[Collected data entries]

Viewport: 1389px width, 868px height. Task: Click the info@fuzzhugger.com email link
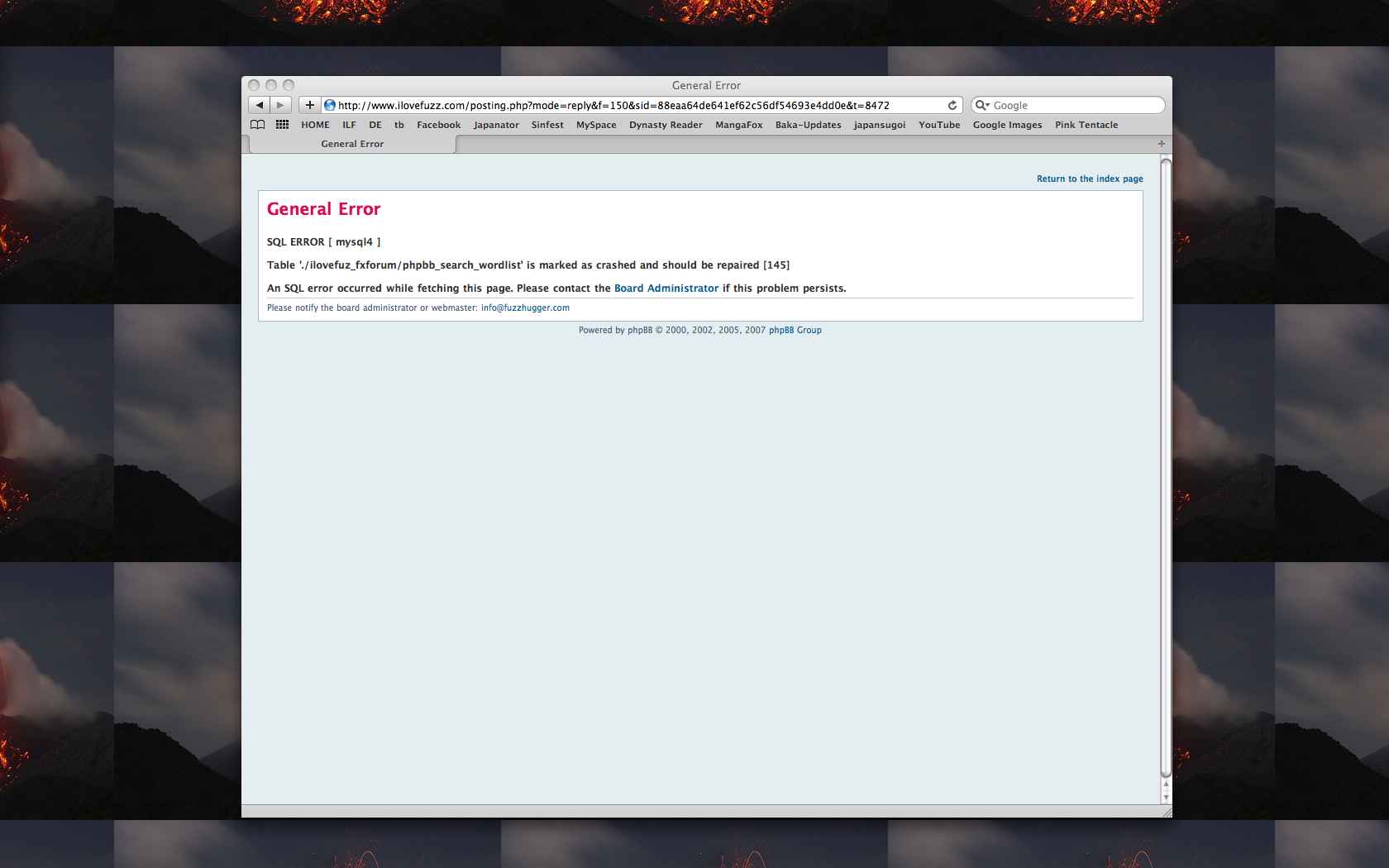pos(525,308)
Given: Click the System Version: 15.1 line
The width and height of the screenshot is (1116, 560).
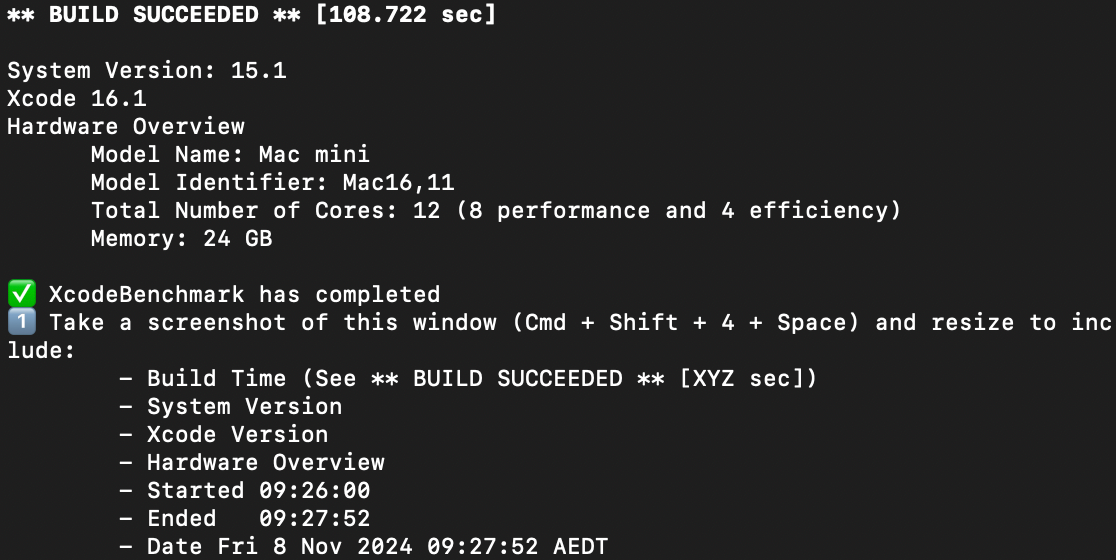Looking at the screenshot, I should [147, 71].
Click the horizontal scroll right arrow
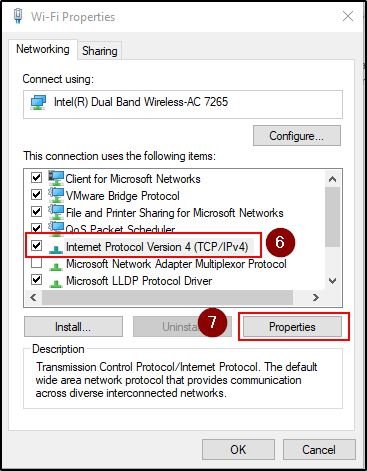 click(316, 297)
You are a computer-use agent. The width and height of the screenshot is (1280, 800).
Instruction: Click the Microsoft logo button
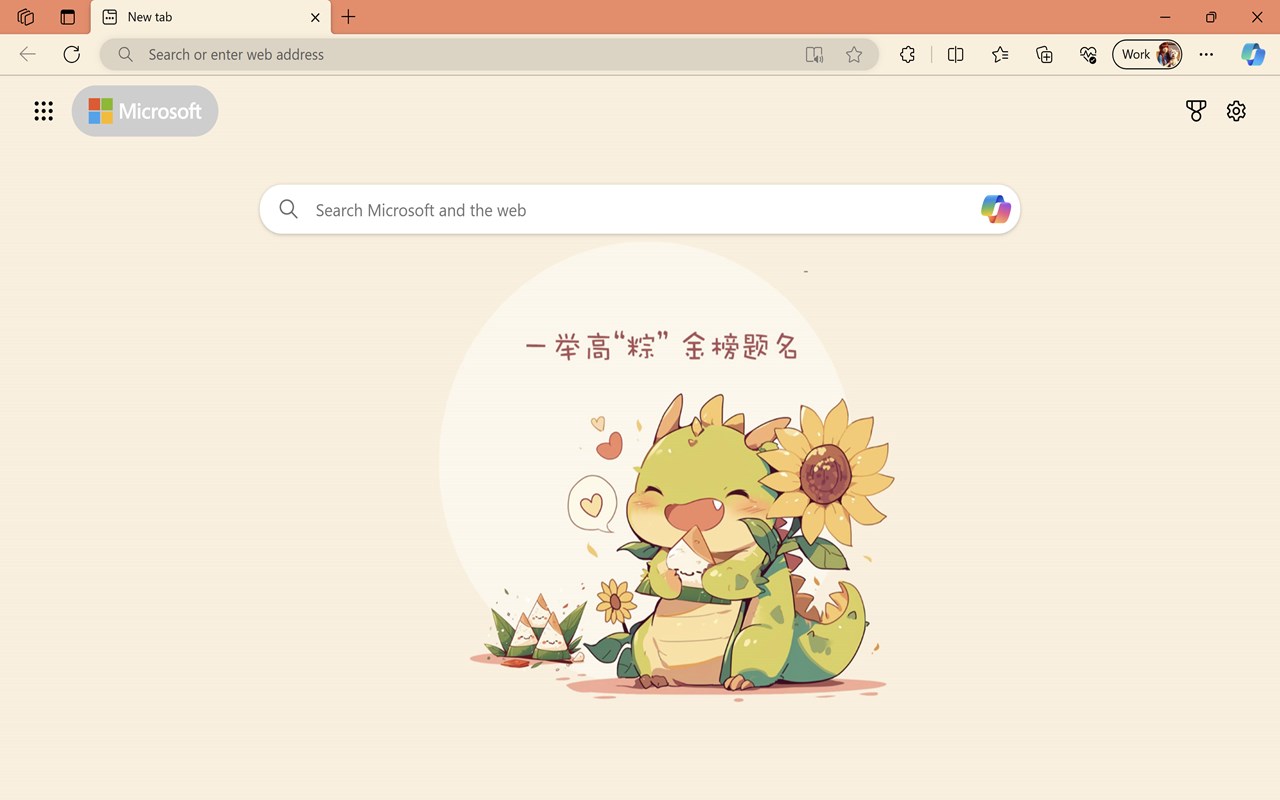pyautogui.click(x=145, y=111)
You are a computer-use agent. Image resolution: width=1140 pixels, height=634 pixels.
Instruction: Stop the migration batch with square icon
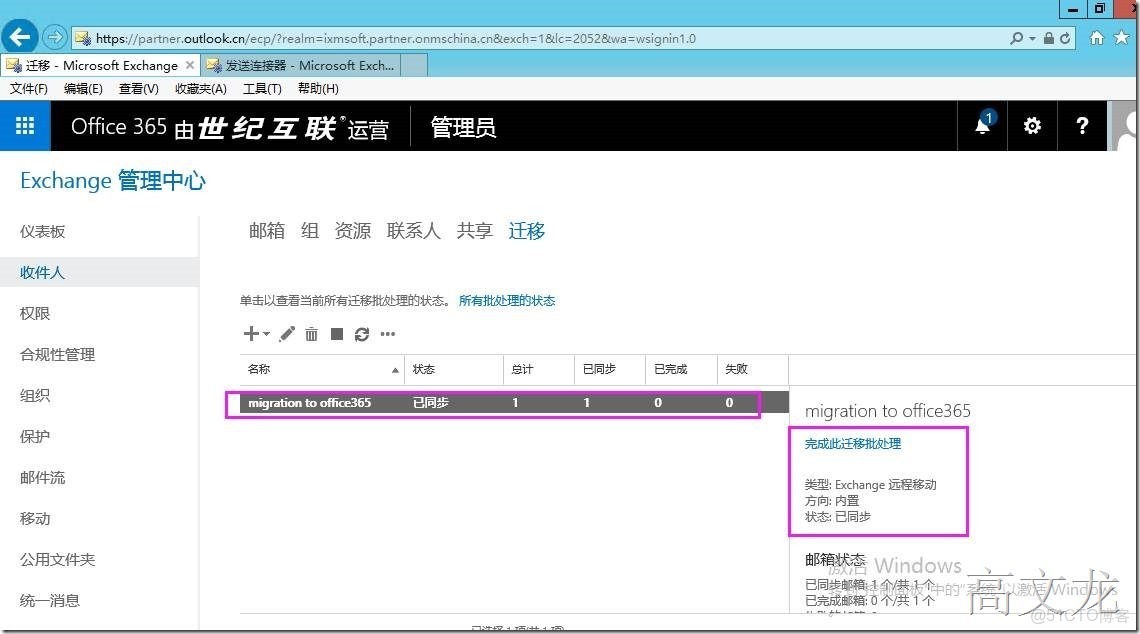click(x=337, y=334)

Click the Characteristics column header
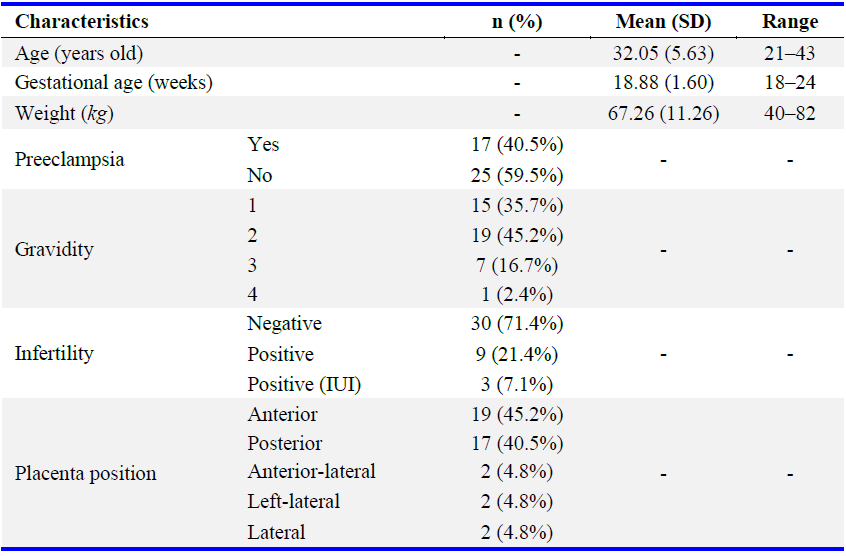coord(82,21)
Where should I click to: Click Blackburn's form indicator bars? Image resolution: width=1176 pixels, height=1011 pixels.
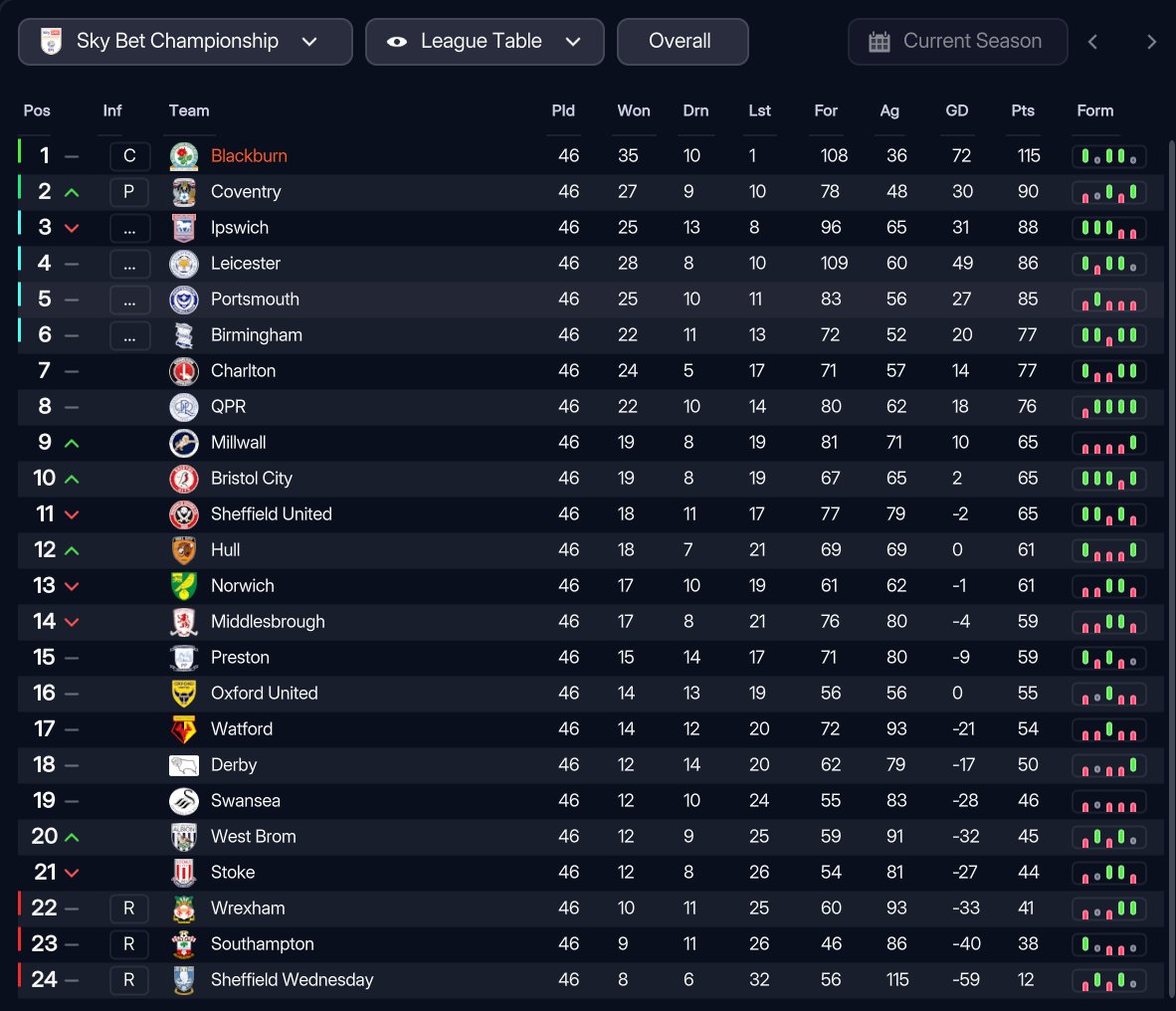click(1108, 156)
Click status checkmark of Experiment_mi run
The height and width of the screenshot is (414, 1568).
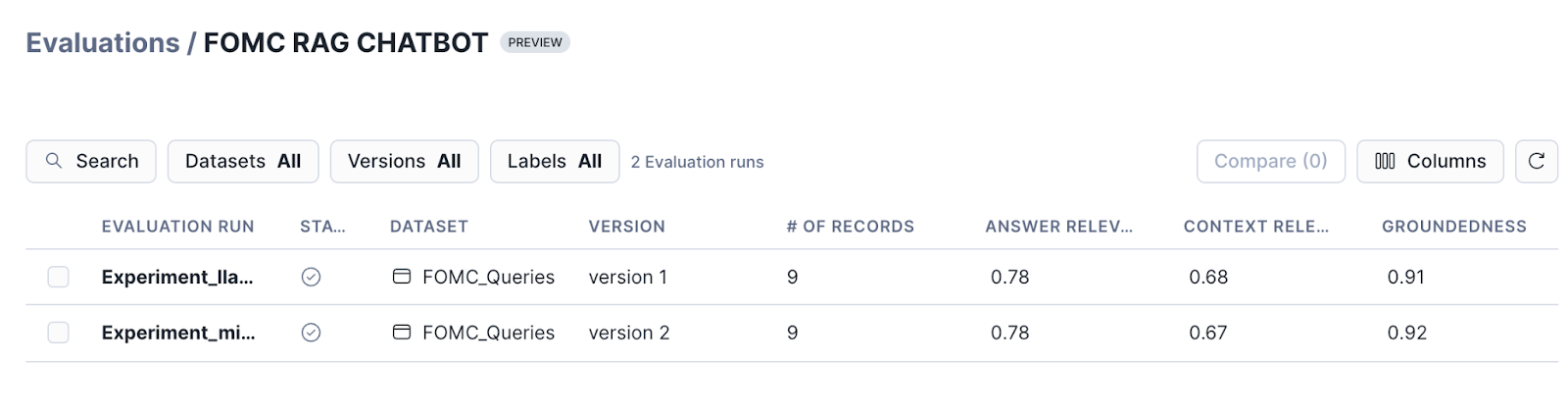[x=311, y=333]

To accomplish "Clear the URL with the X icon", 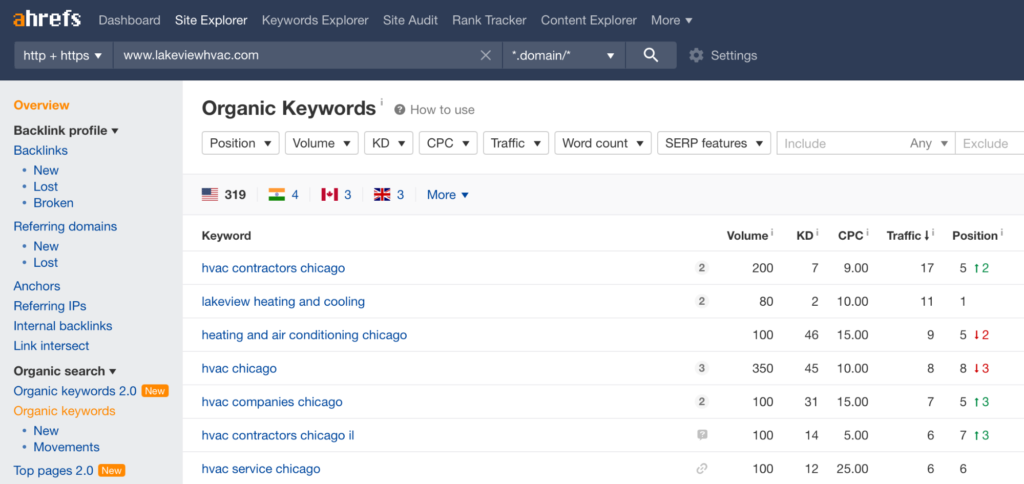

● TASK DESCRIPTION
Gather all lines of the records that include the word "computer".

● YOUR RESPONSE
You are a computer-use agent. The width and height of the screenshot is (1280, 800).
You are a computer-use agent. Image resolution: width=1140 pixels, height=634 pixels.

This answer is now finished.